- [Work instruction 1]:
Answer the following from the thread on George Eastman below, one line each:
(a) What present-day US dollar amount does the first commenter give for Eastman's lifetime charitable donations?
(b) Which year's money does that conversion assume?
(c) According to the second commenter, what construction did Eastman provide funds for?
- [Work instruction 2]: In the thread on George Eastman below, why does the first commenter base the conversion of Eastman's donations on 1926 money? Reply in one to three sentences.
- [Work instruction 3]: Resume the thread on George Eastman below with a further comment.

- [Selected excerpt]:
The Timeless Genius of Kodak’s George Eastman - technologizer
http://technologizer.com/2012/01/07/the-timeless-genius-of-kodaks-george-eastman/

======
julian37
Great read, thanks for posting this.

The £100m that Eastman donated to charities over the span of his lifetime
translates to roughly US$ 7 billion today, assuming 1926 money (which is when
he made a £800k donation to London hospitals for the poor, according to
Wikipedia.) [1]

Though such conversions should be taken with a large grain of salt, that
definitely puts him in the major league of philanthropy [2]. One amazing dude
indeed.

[1]
[http://www.thisismoney.co.uk/money/bills/article-1633409/His...](http://www.thisismoney.co.uk/money/bills/article-1633409/Historic-
inflation-calculator-value-money-changed-1900.html)

[2]
[http://en.wikipedia.org/wiki/Philanthropy#Some_Large_Individ...](http://en.wikipedia.org/wiki/Philanthropy#Some_Large_Individual_Bequests)

------
pm90
Also, one of his most important (but lesser known) contribution is the funds
that he provided for the construction of the present MIT campus
(source:[http://en.wikipedia.org/wiki/Massachusetts_Institute_of_Tech...](http://en.wikipedia.org/wiki/Massachusetts_Institute_of_Technology#Development_and_post-
war_growth_.281916.E2.80.931965.29))

(Stored records)
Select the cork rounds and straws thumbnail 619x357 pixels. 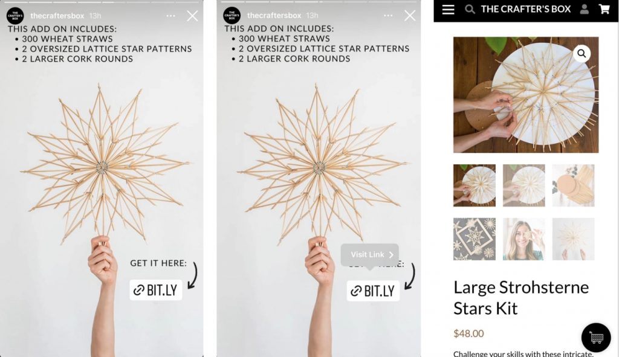click(573, 185)
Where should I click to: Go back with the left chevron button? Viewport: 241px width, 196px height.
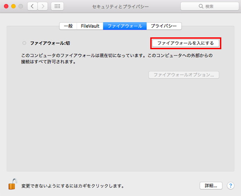pyautogui.click(x=32, y=6)
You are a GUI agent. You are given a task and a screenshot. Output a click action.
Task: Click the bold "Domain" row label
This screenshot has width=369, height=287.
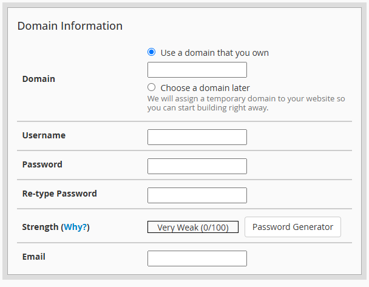click(38, 79)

- [Task answer 1]:
(a) Roughly US$7 billion.
(b) 1926.
(c) The present MIT campus.

- [Task answer 2]: The commenter assumes 1926 money because Eastman made a £800k donation to London hospitals for the poor that year, according to Wikipedia.

- [Task answer 3]:
------
ctdonath
One key; he knew that people, real individuals, took pictures. Kodak's
terminal mistake was forgetting this, coming to believe their customer was
retailers. Retailers, benefitting from the multiple visits customers made to
process just a few dozen pictures, threatened to drop Kodak products if Kodak
moved into digital on a large scale. Ego, Kodak stayed with film and wasn't
ready for the mass migration to digital photography. Kodak chose retailers
over end users ... abandoning Eastman's successful user-focused approach.

------
kazoolist
Particularly if you find Eastman's life and accomplishments interesting, I
second the article's suggestion that if you're ever in Rochester, NY you
should stop by the George Eastman House.